Kirkus Reviews QR Code
THE BOOK IN THE BOOK IN THE BOOK by Julien Baer

THE BOOK IN THE BOOK IN THE BOOK

by Julien Baer ; illustrated by Simon Bailly ; translated by Elizabeth Law

Pub Date: Jan. 8th, 2019
ISBN: 978-0-8234-4243-0
Publisher: Holiday House

Bailly’s illustrations and some unusual formatting take a seemingly ordinary outing in surprising directions in this import from France.

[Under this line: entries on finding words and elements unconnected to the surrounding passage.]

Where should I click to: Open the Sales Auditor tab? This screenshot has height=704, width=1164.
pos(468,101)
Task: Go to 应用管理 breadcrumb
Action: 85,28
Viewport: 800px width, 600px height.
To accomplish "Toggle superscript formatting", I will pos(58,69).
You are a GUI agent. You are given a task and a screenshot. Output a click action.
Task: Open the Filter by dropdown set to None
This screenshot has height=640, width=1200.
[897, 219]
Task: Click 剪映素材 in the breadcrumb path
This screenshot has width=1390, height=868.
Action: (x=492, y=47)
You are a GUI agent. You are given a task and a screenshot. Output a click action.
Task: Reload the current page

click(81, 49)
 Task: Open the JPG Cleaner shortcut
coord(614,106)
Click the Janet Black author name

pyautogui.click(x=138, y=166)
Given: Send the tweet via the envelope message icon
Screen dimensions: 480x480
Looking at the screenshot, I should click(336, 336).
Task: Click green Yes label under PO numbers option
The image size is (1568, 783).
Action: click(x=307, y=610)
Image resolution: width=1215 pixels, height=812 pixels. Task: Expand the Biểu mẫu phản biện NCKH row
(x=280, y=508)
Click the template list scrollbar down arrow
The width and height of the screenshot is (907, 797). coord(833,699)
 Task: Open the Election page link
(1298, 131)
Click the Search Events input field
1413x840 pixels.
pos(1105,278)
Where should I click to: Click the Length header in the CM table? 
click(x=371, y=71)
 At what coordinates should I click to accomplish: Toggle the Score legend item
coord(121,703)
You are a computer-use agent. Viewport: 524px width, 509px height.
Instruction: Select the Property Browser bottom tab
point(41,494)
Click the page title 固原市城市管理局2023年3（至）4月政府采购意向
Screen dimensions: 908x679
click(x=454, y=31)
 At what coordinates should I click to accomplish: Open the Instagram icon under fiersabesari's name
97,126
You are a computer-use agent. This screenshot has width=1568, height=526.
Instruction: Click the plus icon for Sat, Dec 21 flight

Thomas enjoys a vacation trip with his parents beneath a sunny blue sky to an uncrowded beach in the serigraphic-style pictures—until, becoming a bit bored, he wanders off. When the sun begins to go down he anxiously searches for his parents but finds only a book on the ground. That book, smaller in trim size and mounted on the next page, contains the same narrative, word for word…but the locale has shifted to snowy ski slopes and woods. There’s another, yet smaller, book at the end of that version with, again, the same text but a radically different setting: the moon (presumably, as the Earth is visible overhead in one view). Such tweaking of readers’ expectations is, as always, a fun game, but here the conceit works far better in the first two go-rounds than the third, as it’s hard to square the observation that “The air is so clear / The sky so blue” with all the helmeted, vacuum-suited figures strolling over the rocky moonscape, and the book at the end is not “on the ground” as described but actually floating in some sort of large tunnel. In any event, notwithstanding a false promise on the rear cover of at least a fourth iteration, all ends happily as the errant lad’s parents reappear with the next page turn (and the next, and the next) to take him home. Thomas and most of the other humans present as white, but there are a few apparent people of color in crowd scenes.

Poor execution sinks a clever concept.